AM: I think that my playing evolves as I collect all kinds of information, and of course, always respecting the work of each of the musician I’ve been on stage with. In the case of Cuban Jazz, I often try to play with simplicity, and yes, I like to work with much space. I enjoy establishing basic patterns from Cuban percussion like the bongo, congas or timbales, and bring it to the drums in a basic, simple and traditional way that everyone can recognize and the audience can enjoy. When playing a tune, as the theme develops, I interact a little more, merging different styles that can be related to the type of music we are playing. I always step on the stage with a very open mind, that way, my drumming ideas revolve around the work of all others on stage.

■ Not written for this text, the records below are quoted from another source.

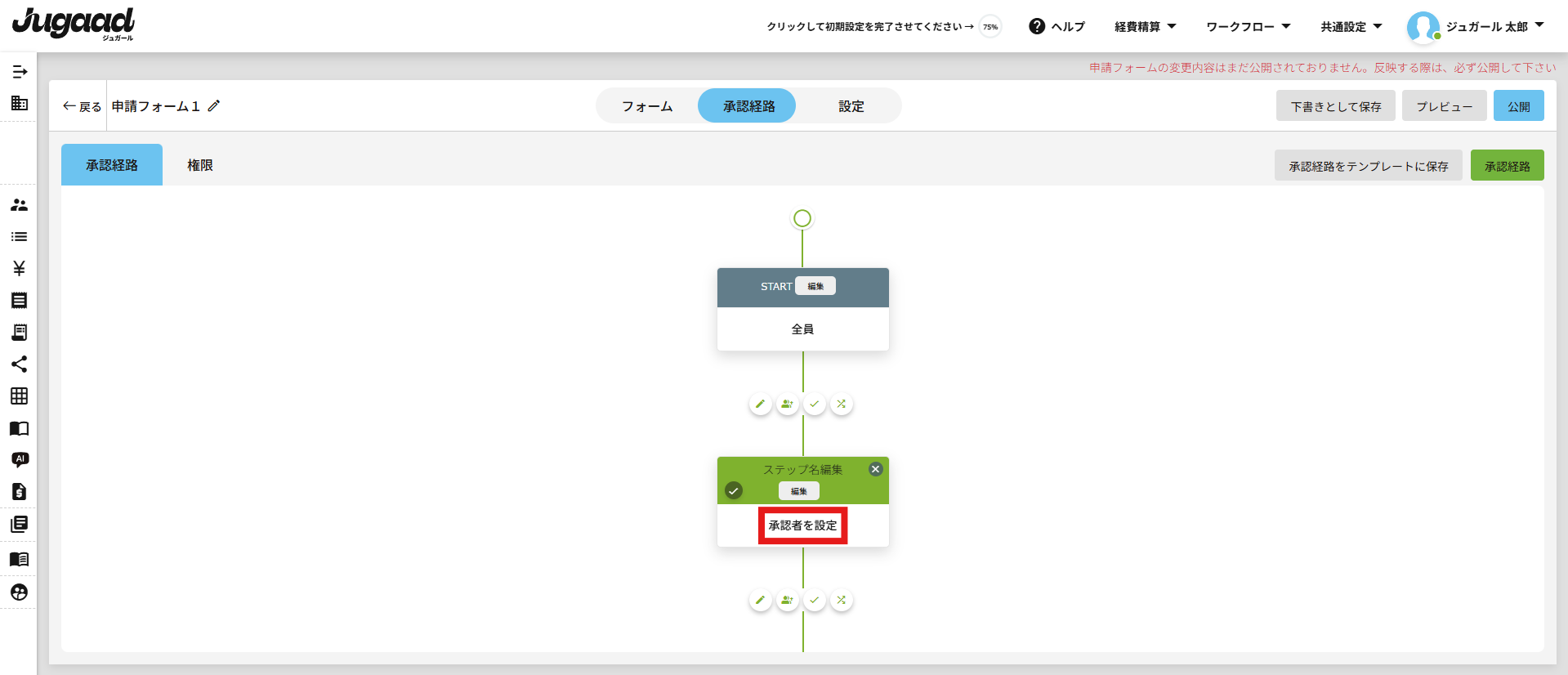Expand the left sidebar menu

click(20, 72)
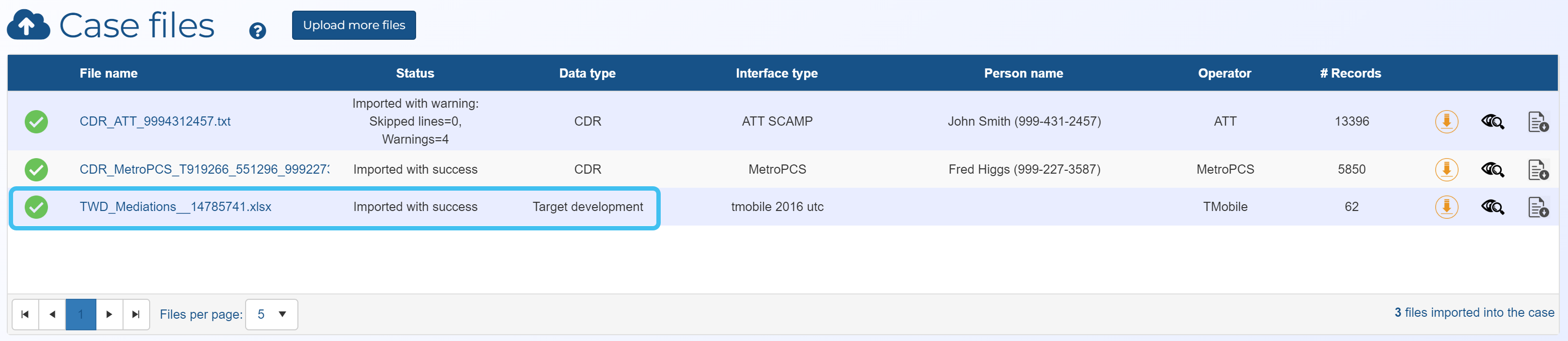
Task: Jump to the last page of files
Action: pos(136,314)
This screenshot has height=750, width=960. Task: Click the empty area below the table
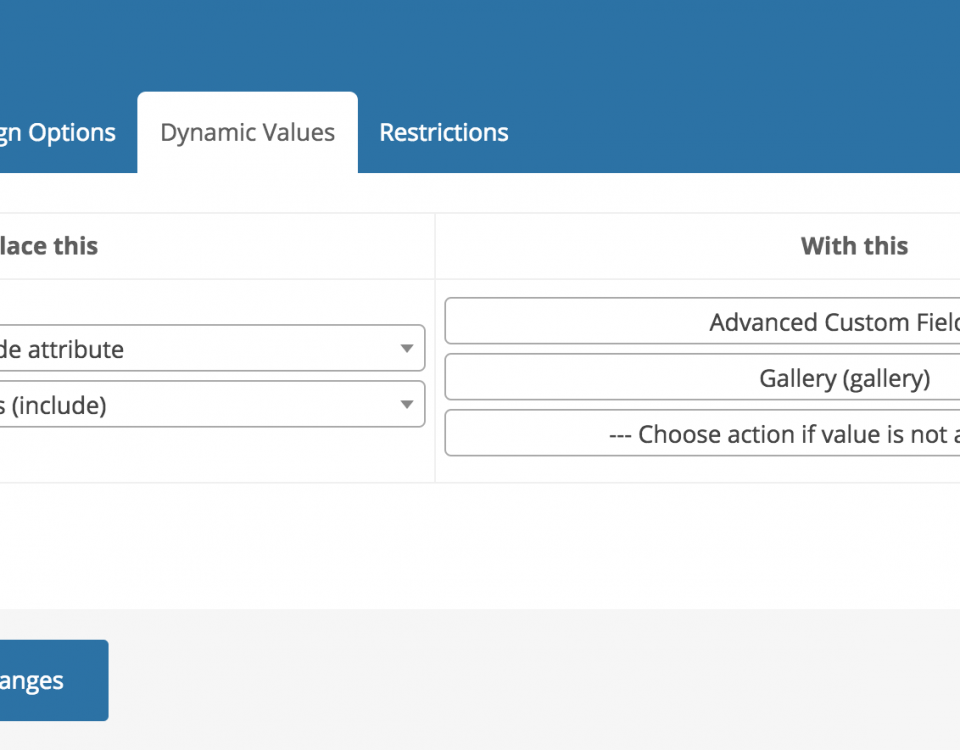click(x=480, y=545)
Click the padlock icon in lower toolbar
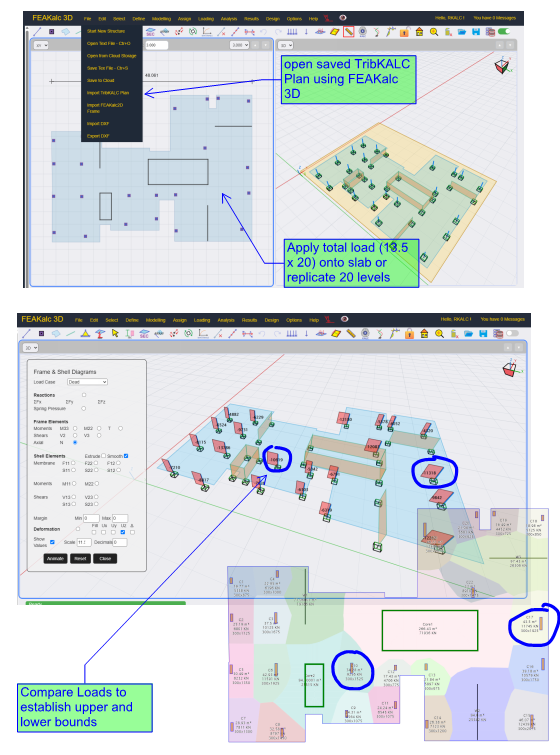Viewport: 560px width, 755px height. pyautogui.click(x=409, y=333)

EE: How do you integrate the Clave into your playing?
AM: The Clave to any Cuban musician is like a sacred ritual – there is no way to play a musical instrument without taking it into account. These five hits are fundamental in our music, and it’s something I always keep in mind when playing my drums. As I mentioned before, it is not necessarily something that is always heard in a performance, but nevertheless it is always present in any musical idea on both drums or any other instrument. Due to the versatility of the projects that I play with, I think that one of the things they may like most about my playing is how I can relate any type of style to the Clave, a task that is not difficult since the Clave is in every musical style.
Every Cuban ever born is involved with the Clave. Cubans love music and they do not necessarily have to be a musician to know where the Clave can be in a song. Everyone who has visited Cuba and has walked through its streets knows that there is music all day long; therefore, I would consider that we have the Clave as an unconditional reflex. If you asked some Cubans about the Clave, they would clap it correctly where they feel it goes in a song. Even though they cannot give a technical explanation about the beat, it is just something that they feel. For me, I constantly relate my playing to the Clave by incorporating all my hits around it, whether fast or syncopated. I also keep the Clave in mind when I compose.

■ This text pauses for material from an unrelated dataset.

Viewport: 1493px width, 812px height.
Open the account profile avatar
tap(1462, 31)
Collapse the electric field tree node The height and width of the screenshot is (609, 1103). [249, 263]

EE: What sound do you prefer when selecting cymbals? What’s your typical drum setup?
AM: I’ve been in the Istanbul cymbals family for almost 10 years, and their warm sounds are what I really want to hear when I play. When I make a selection, I always look for the cymbal to not be so bright; I like more of a darker sound, like the Agop and Vezir series. I think they are perfect for me, just what I need. I use the Istanbul Sultan series 14” hi-hats and an Agop series 20” ride on my left and a Vezir series 22” ride on my right, as well as a Traditional series 18” crash.

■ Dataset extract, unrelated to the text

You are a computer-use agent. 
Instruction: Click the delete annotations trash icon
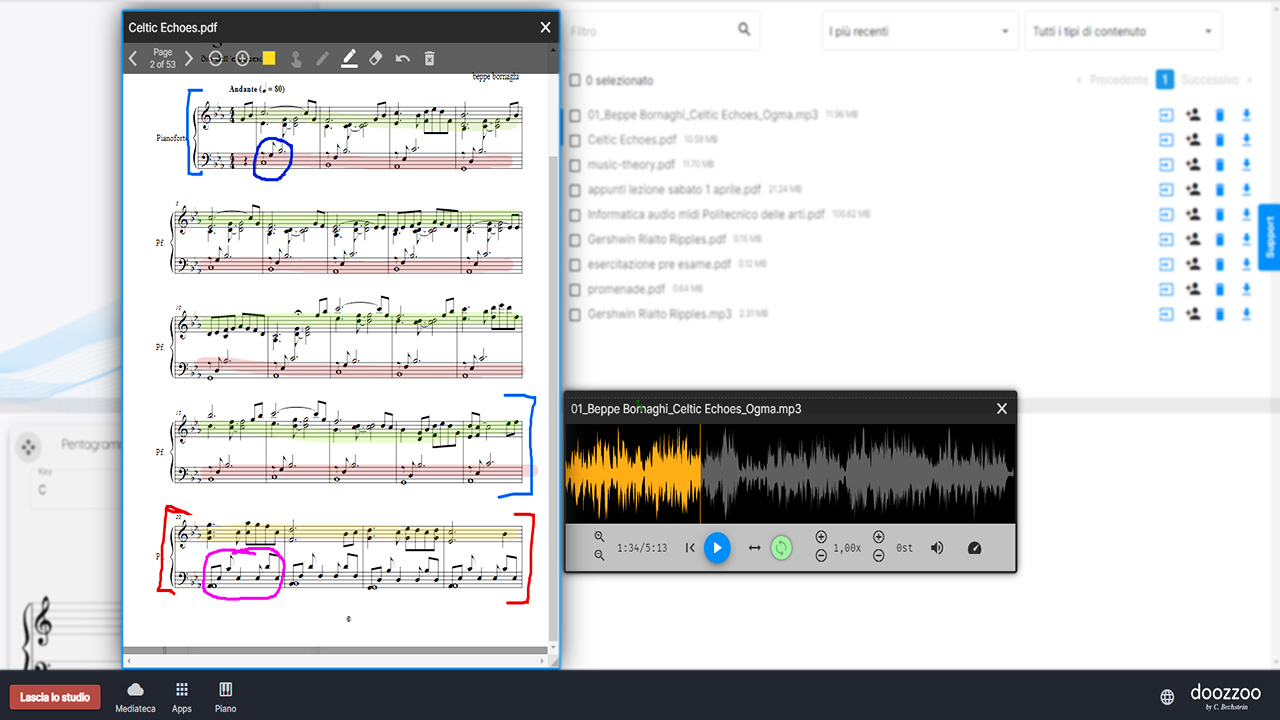(x=429, y=59)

I have been part of the Pearl drums family for about seven years and I use the Reference and Reference Pure series. I constantly change the type of setup depending on the performances, many times using the full drums: two rack toms sizes 10 ” and 12,”; two floor toms sizes 14 ” and 16,” ; bass drums sizes are 22” or 18.” Depending on the type of gig, I use different types of snares, a Pearl cowbell from the El Negro series, a jam block, and I add the amount of cymbals according to the type of performance. In the case of the Latin jazz, I always use the same setup: a single tom size 10” or 12”, two floor toms and an 18″ bass drum. My favorite snare is a 5×14″ Reference Pure Series. I also use Remo drumheads and Vater drumsticks’ Manhattan 7A series.